Directions -
Lines containing the string "accomplish": how many are there below? Answer with the number only.

Exercise materials -

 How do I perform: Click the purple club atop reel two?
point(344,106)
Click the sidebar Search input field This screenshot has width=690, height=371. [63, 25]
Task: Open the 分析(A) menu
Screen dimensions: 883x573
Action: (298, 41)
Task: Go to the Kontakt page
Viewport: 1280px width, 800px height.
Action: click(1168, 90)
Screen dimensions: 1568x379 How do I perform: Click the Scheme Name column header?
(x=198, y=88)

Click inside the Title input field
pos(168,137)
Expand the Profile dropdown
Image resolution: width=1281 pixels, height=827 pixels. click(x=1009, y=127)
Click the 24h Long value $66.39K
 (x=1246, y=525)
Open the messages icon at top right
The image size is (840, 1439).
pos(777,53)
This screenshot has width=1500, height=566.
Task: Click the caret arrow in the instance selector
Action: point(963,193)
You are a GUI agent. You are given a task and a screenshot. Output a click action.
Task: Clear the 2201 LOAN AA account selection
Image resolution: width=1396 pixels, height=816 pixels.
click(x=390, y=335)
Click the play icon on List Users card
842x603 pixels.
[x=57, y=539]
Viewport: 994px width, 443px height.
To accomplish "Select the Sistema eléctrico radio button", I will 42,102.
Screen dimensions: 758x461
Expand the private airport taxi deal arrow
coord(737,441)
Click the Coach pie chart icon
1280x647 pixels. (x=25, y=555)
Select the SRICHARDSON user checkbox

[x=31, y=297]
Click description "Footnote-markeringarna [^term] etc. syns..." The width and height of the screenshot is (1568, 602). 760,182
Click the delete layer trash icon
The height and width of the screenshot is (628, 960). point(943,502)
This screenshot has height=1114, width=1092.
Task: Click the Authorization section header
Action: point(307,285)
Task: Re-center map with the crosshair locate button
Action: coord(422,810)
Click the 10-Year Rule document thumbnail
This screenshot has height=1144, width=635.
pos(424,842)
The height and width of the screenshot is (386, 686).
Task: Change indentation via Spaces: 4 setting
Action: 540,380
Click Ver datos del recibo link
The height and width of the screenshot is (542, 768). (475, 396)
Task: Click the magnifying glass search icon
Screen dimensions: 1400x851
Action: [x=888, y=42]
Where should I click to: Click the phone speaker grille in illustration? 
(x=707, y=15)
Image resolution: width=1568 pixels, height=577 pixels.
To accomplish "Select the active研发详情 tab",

Solved problem -
2